__Qué se pide__.
En el texto sobre la tecnicatura en corrección de estilo, traduce al inglés esta oración: "Cada año se inscribe un promedio de 180 estudiantes, una cifra que impacta en el número global de la FHCE".

__Texto proporcionado__.
Que diez años son mucho
Ese camino hacia la profesionalización del corrector de estilo fue arduo, tuvo momentos de estancamiento burocrático, pero finalmente se concretó en 2008 en el ámbito de la Udelar, en la FHCE. Allí, la tecnicatura surgió como una propuesta híbrida, que echaba mano de la oferta académica de las licenciaturas en Letras y en Lingüística, a la que se agregaban materias específicas, de carácter técnico. El plan de estudio se modificó en 2014, con el aprendizaje que da el trayecto recorrido, y los cambios atendieron, entre otras cosas, a darle mayor relevancia al bagaje de conocimiento específico del corrector de estilo. Quizá una buena definición sea la que esbozó el decano: “La TUCE es un cruce de disciplinas; esa es una de sus fortalezas”.
Sobre estos diez años de recorrido, Rico resumió: “En el caso de la TUCE, el éxito nos desbordó. Cada año se inscribe un promedio de 180 estudiantes, una cifra que impacta en el número global de la FHCE. Desde su creación se han inscripto 1.500 estudiantes, y hay casi un centenar de egresados. Son indicadores que permiten a la FHCE posicionarse más favorablemente en las discusiones en la Udelar, en particular la del presupuesto. En este momento, en que estoy por finalizar mi decanato, sostengo que la TUCE es uno de mis orgullos”. Chargoñia comentó, cuando la diaria le pidió un balance de la primera década: “El balance de diez años es bueno. Como logros, la creación de una tecnicatura que es oficial: universitaria y pública. Es mucho. Hay carreras de este tipo, pero privadas. Las universitarias engloban la edición toda. La TUCE es lo mejor de ambas propuestas. Dos años, conocimientos técnicos específicos, gratuita... Las necesidades: mejorar el aspecto técnico-editorial específico, como la relación con autores y lectores, formar en edición textual como complemento... y poco más. Es decir, la formación académico-gramatical ya estaba dada con los aportes de la lingüística y las letras, propios de la FHCE; falta mejorar aspectos técnico-editoriales. No mucho más, ya hubo revisión programática en el año 2014 y los ajustes que se hicieron fueron buenos”. La coordinadora de la carrera, la lingüista Sandra Román, destacó: “Hay un número importante de egresos: entre 17 y 20 por año. El número de inscripciones va en aumento: en 2008 hubo 154 inscriptos, y en 2017 fueron 229. Además, en estos diez años fue muy interesante ver cómo cambió el perfil de ingreso a la carrera. Al principio teníamos correctores de oficio que venían para acreditar sus conocimientos, licenciados en Lingüística y en Letras que con un par de materias cursadas sumaban un título más, o estudiantes de Lingüística y de Letras que habían desertado y, de nuevo, que con pocos cursos lograban alcanzar una titulación. Los primeros dos años de la TUCE se caracterizaron por ese perfil de ingreso. Ahora tenemos muchos traductores, gente de la Facultad de Información y Comunicación, profesores de Literatura y de Español, maestros y, sorprendentemente, algunos bachilleres”.

__Material proporcionado__.
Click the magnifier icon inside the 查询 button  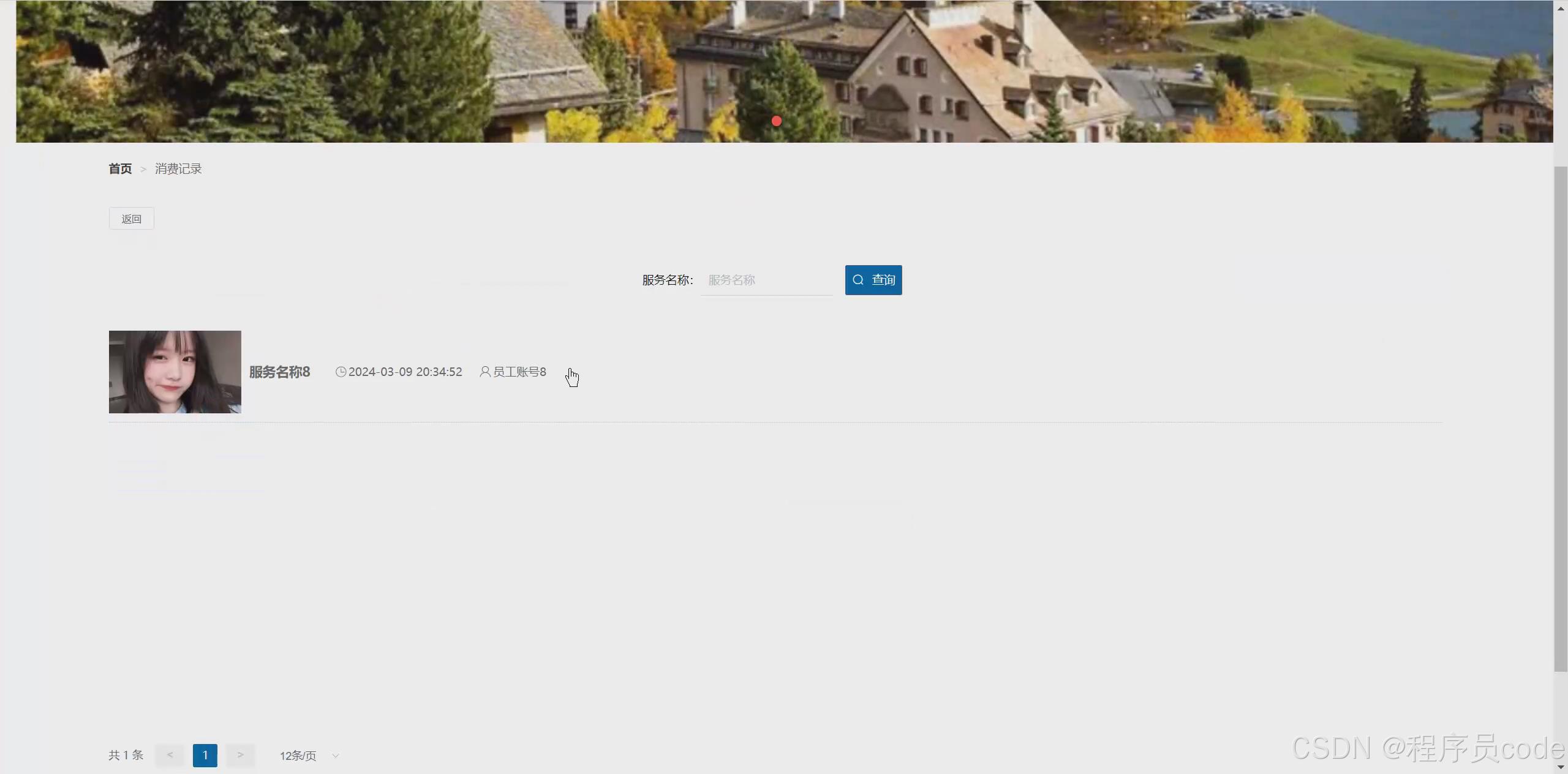(x=859, y=280)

__Respuesta de la tarea__.
Each year an average of 180 students enroll, a figure that has an impact on the FHCE's overall numbers.